• PROMPT: Exactly transcribe the line that holds "Task: Select the 'Test case 1' title" and every remaining line of the records, up to and including the final one, with nothing else.

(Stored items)
----
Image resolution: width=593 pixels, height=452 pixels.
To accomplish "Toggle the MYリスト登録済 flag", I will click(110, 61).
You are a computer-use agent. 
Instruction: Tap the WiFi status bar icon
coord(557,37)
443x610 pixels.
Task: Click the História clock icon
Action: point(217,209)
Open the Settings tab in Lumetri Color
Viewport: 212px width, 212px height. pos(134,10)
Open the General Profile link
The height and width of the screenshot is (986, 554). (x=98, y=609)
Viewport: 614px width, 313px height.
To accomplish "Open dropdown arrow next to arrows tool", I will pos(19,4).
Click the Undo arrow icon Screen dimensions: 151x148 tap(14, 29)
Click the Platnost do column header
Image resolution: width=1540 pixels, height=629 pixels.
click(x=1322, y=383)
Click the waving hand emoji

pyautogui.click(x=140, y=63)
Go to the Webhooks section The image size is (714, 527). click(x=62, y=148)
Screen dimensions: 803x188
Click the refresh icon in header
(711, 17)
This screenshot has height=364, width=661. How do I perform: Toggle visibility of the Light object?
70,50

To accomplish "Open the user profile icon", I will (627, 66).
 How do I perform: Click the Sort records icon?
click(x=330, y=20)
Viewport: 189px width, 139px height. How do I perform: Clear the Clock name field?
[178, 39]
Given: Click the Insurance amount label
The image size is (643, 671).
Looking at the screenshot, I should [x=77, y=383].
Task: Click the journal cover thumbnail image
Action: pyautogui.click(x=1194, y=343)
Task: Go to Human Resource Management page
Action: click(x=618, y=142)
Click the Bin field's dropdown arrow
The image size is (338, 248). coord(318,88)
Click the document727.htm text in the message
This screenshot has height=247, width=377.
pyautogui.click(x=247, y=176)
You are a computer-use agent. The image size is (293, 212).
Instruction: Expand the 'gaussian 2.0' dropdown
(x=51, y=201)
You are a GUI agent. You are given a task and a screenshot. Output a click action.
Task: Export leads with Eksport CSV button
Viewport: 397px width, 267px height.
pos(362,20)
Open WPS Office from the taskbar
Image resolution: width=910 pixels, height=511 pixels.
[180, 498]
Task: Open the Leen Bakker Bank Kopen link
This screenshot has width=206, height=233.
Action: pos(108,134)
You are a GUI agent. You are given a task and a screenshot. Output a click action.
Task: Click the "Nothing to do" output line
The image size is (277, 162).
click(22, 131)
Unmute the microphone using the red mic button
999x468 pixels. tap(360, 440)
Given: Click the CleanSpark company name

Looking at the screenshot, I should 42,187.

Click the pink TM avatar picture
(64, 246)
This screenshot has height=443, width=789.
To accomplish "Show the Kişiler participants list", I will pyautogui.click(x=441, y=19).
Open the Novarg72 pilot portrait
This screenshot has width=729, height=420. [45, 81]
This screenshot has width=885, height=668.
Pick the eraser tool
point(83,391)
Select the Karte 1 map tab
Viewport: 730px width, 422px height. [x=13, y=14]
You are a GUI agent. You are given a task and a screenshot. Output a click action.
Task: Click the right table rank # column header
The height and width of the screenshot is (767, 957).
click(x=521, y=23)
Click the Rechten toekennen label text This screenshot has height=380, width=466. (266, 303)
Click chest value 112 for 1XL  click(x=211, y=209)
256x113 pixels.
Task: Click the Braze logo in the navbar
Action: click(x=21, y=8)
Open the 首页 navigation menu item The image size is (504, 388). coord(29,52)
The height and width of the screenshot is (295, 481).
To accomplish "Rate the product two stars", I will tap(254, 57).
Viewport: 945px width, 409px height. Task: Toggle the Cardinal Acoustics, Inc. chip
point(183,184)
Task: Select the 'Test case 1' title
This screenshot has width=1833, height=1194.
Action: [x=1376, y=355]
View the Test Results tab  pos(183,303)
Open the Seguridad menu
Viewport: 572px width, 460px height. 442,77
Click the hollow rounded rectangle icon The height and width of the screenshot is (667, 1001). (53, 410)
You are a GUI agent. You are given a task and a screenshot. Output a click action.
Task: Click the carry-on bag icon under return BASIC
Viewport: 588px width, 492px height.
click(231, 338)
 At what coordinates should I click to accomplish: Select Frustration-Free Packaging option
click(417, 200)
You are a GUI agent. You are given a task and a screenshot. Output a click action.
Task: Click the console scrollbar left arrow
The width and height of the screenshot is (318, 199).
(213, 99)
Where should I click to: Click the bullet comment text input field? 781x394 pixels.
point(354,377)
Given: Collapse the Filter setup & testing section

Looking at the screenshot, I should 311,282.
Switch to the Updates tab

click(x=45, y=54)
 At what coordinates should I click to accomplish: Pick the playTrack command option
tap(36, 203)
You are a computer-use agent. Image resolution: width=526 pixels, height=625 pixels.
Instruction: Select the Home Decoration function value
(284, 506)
----
• RESULT FOR THIS EXERCISE:
Task: Select the 'Test case 1' title
This screenshot has width=1833, height=1194.
Action: [x=1376, y=355]
View the Test Results tab  pos(183,303)
Open the Seguridad menu
Viewport: 572px width, 460px height. 442,77
Click the hollow rounded rectangle icon The height and width of the screenshot is (667, 1001). (53, 410)
You are a GUI agent. You are given a task and a screenshot. Output a click action.
Task: Click the carry-on bag icon under return BASIC
Viewport: 588px width, 492px height.
click(231, 338)
 At what coordinates should I click to accomplish: Select Frustration-Free Packaging option
click(417, 200)
You are a GUI agent. You are given a task and a screenshot. Output a click action.
Task: Click the console scrollbar left arrow
The width and height of the screenshot is (318, 199).
(213, 99)
Where should I click to: Click the bullet comment text input field? 781x394 pixels.
point(354,377)
Given: Collapse the Filter setup & testing section

Looking at the screenshot, I should 311,282.
Switch to the Updates tab

click(x=45, y=54)
 At what coordinates should I click to accomplish: Pick the playTrack command option
tap(36, 203)
You are a computer-use agent. Image resolution: width=526 pixels, height=625 pixels.
Instruction: Select the Home Decoration function value
(284, 506)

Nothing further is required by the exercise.